**** Task inputs ****
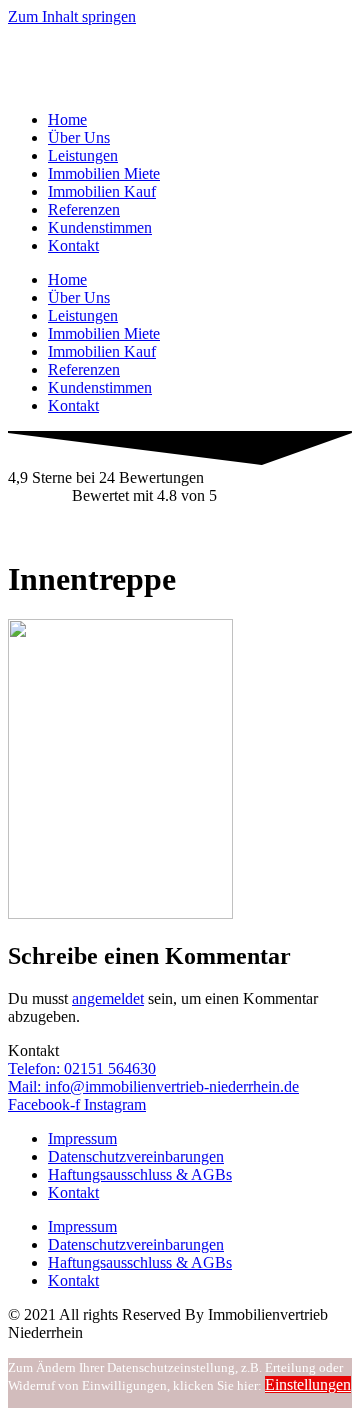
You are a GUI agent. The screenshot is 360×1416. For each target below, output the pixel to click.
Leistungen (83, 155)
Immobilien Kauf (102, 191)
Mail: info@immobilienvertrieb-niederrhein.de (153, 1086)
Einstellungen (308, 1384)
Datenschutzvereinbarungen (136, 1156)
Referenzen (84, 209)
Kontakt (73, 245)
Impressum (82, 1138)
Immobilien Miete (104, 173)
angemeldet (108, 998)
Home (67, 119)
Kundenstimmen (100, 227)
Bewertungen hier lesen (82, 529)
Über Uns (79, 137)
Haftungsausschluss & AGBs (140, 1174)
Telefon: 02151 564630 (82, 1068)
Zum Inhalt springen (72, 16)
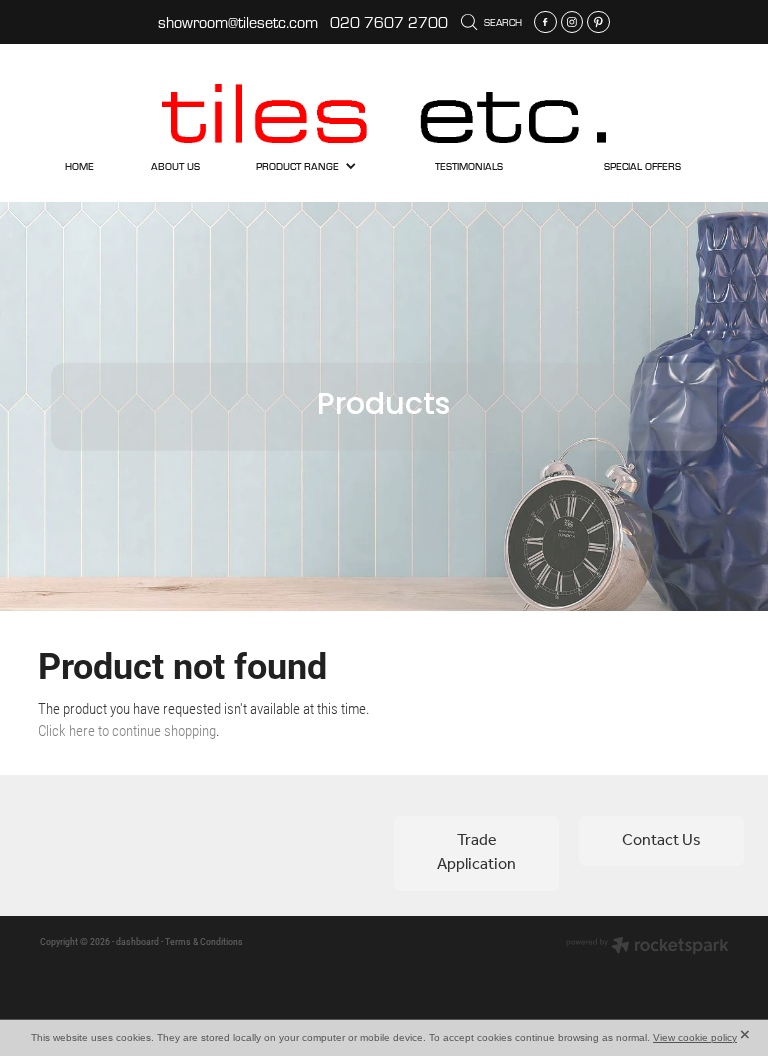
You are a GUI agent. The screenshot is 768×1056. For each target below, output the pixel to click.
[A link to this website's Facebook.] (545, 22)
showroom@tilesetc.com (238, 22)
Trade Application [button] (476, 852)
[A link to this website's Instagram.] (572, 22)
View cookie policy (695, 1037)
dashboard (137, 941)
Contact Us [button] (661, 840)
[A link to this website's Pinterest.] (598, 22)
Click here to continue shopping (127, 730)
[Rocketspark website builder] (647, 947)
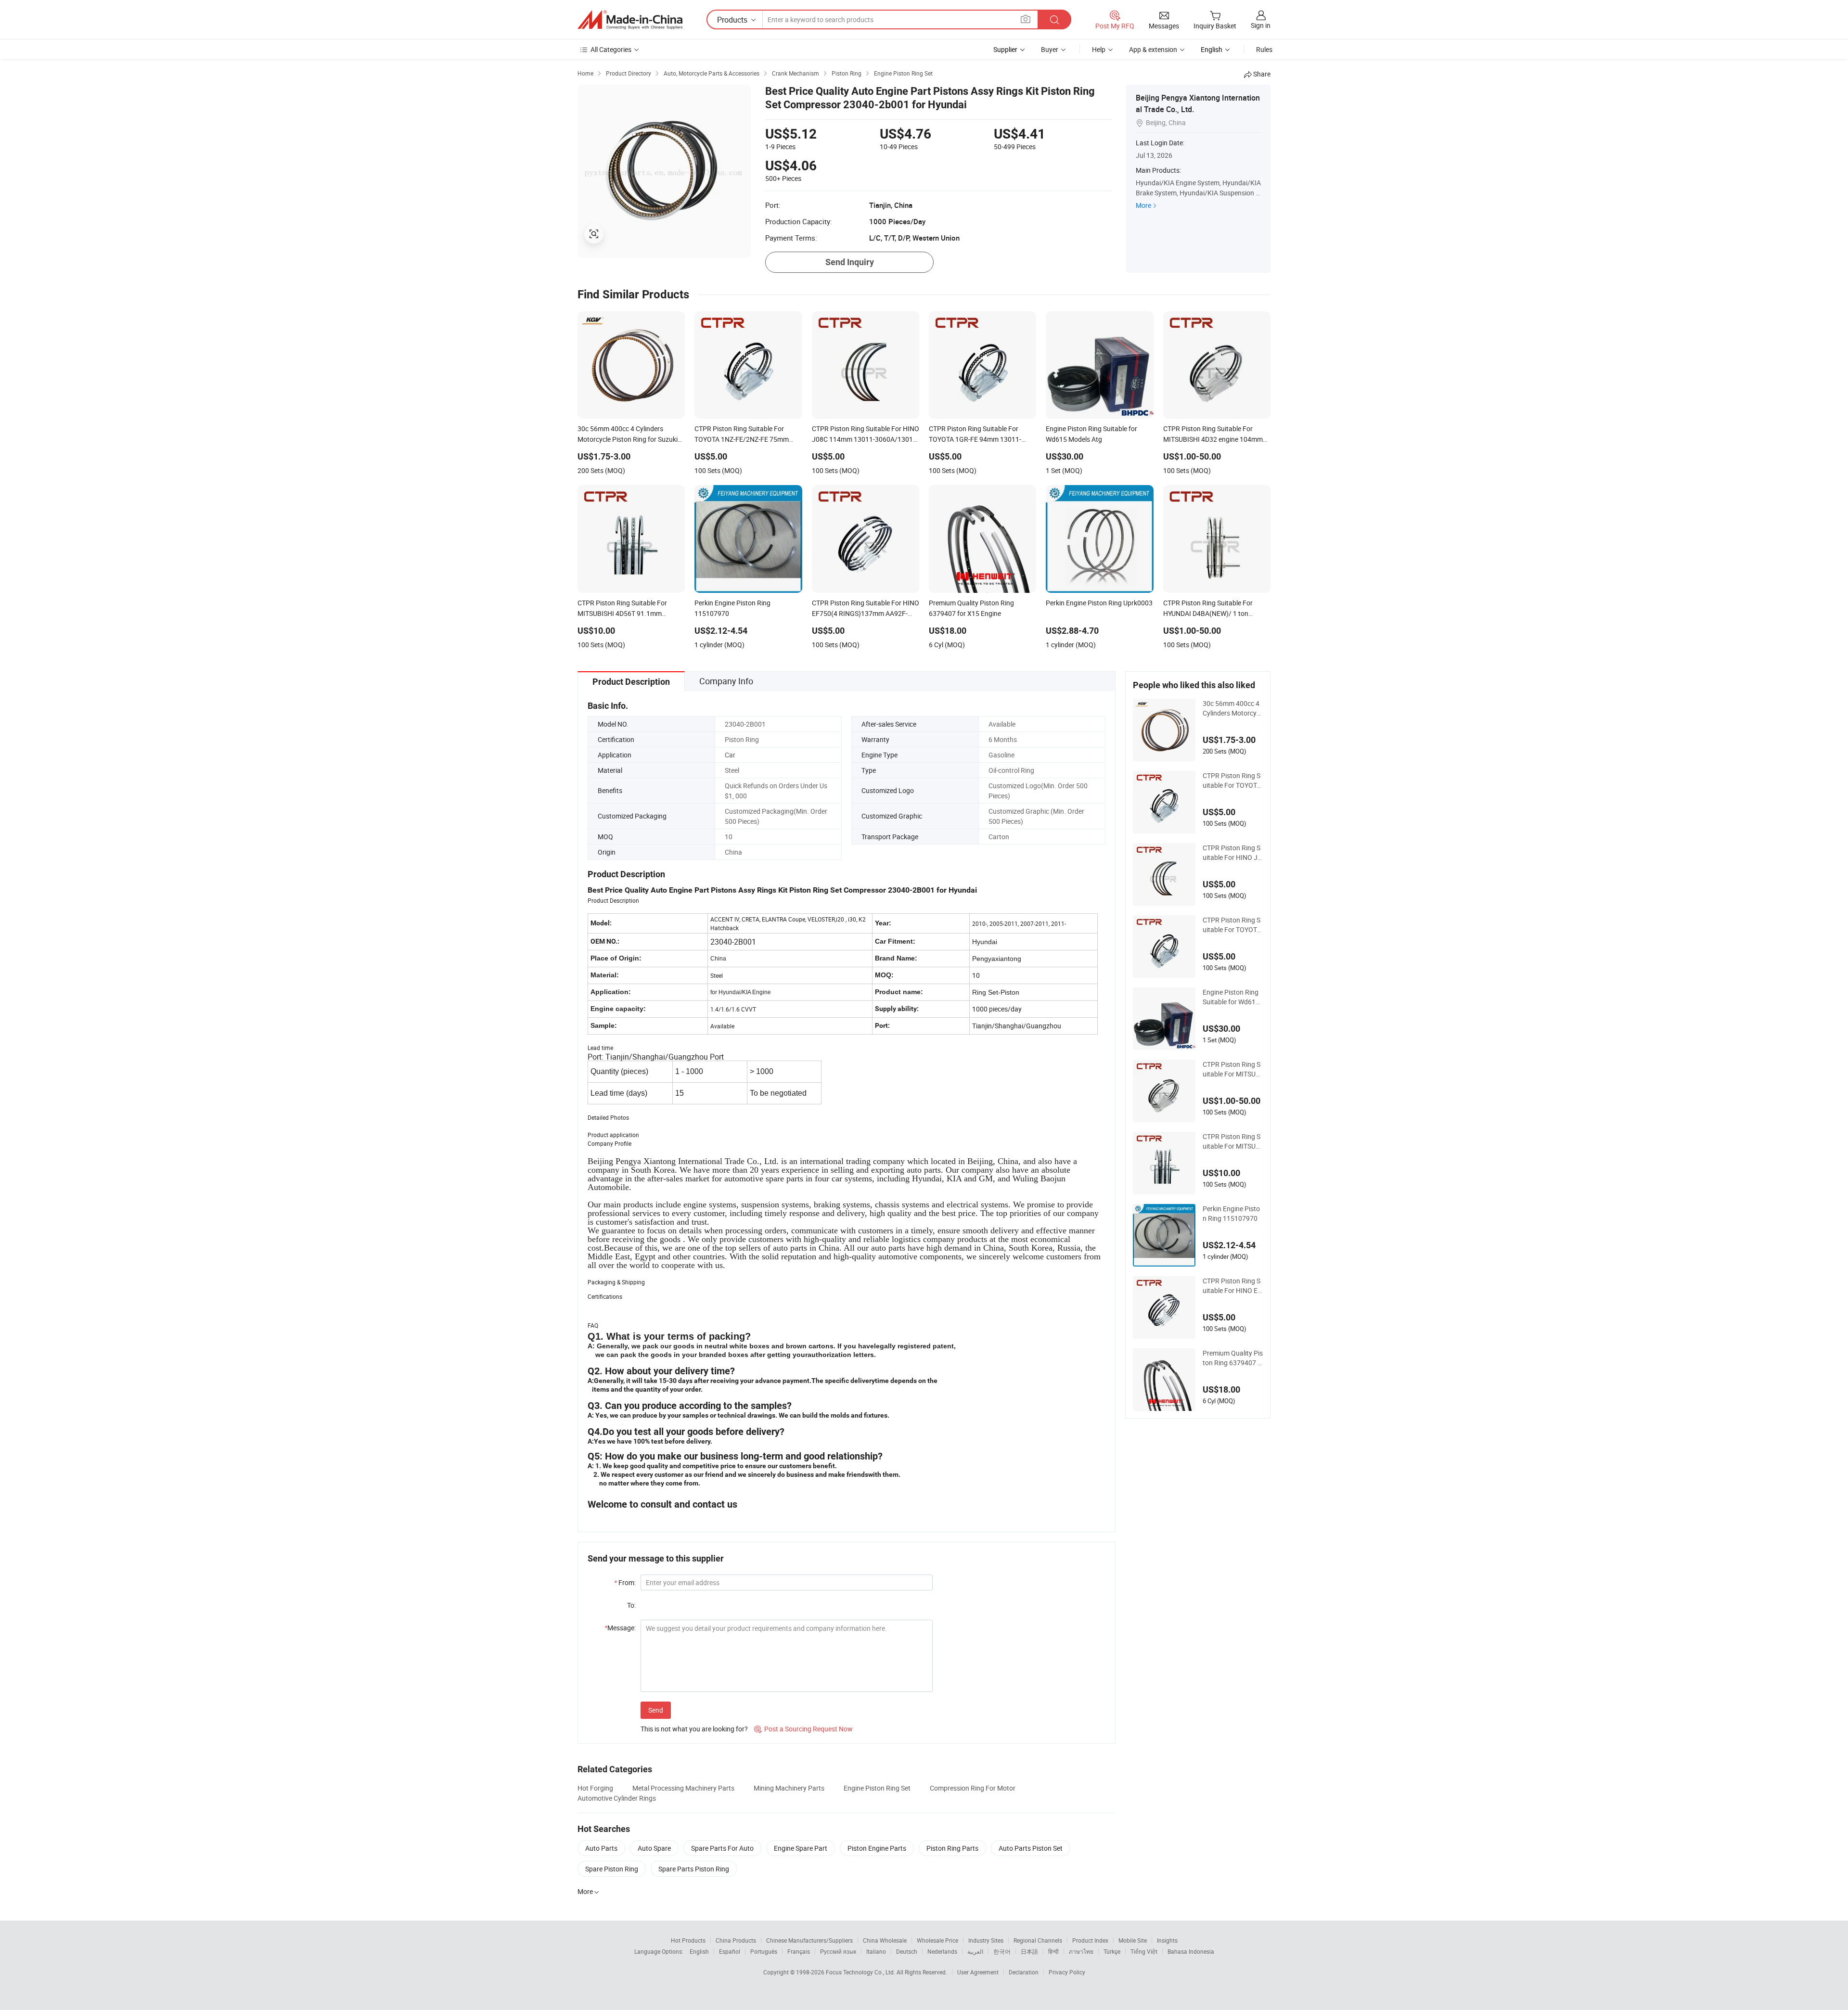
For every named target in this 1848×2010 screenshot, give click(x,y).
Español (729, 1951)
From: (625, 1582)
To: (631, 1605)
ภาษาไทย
****
■ **Assigned task**
Please repeat everything in the data above except the pictures, exactly as it reads.

■ **Exercise response**
You are a GUI agent. The screenshot is 360×1416. For each target below, output the pixel to click.
Leistungen (83, 155)
Immobilien Kauf (102, 191)
Mail: info@immobilienvertrieb-niederrhein.de (153, 1086)
Einstellungen (308, 1384)
Datenschutzvereinbarungen (136, 1156)
Referenzen (84, 209)
Kontakt (73, 245)
Impressum (82, 1138)
Immobilien Miete (104, 173)
angemeldet (108, 998)
Home (67, 119)
Kundenstimmen (100, 227)
Bewertungen hier lesen (82, 529)
Über Uns (79, 137)
Haftungsausschluss & AGBs (140, 1174)
Telefon: 02151 564630 (82, 1068)
Zum Inhalt springen (72, 16)
You are a GUI agent. The screenshot is 768×1056. For each target below, output the pixel to click.
[A link to this website's Facebook.] (545, 22)
showroom@tilesetc.com (238, 22)
Trade Application [button] (476, 852)
[A link to this website's Instagram.] (572, 22)
View cookie policy (695, 1037)
dashboard (137, 941)
Contact Us [button] (661, 840)
[A link to this website's Pinterest.] (598, 22)
Click here to continue shopping (127, 730)
[Rocketspark website builder] (647, 947)
For every named target in this 1848×2010 screenshot, give click(x,y).
Español (729, 1951)
From: (625, 1582)
To: (631, 1605)
ภาษาไทย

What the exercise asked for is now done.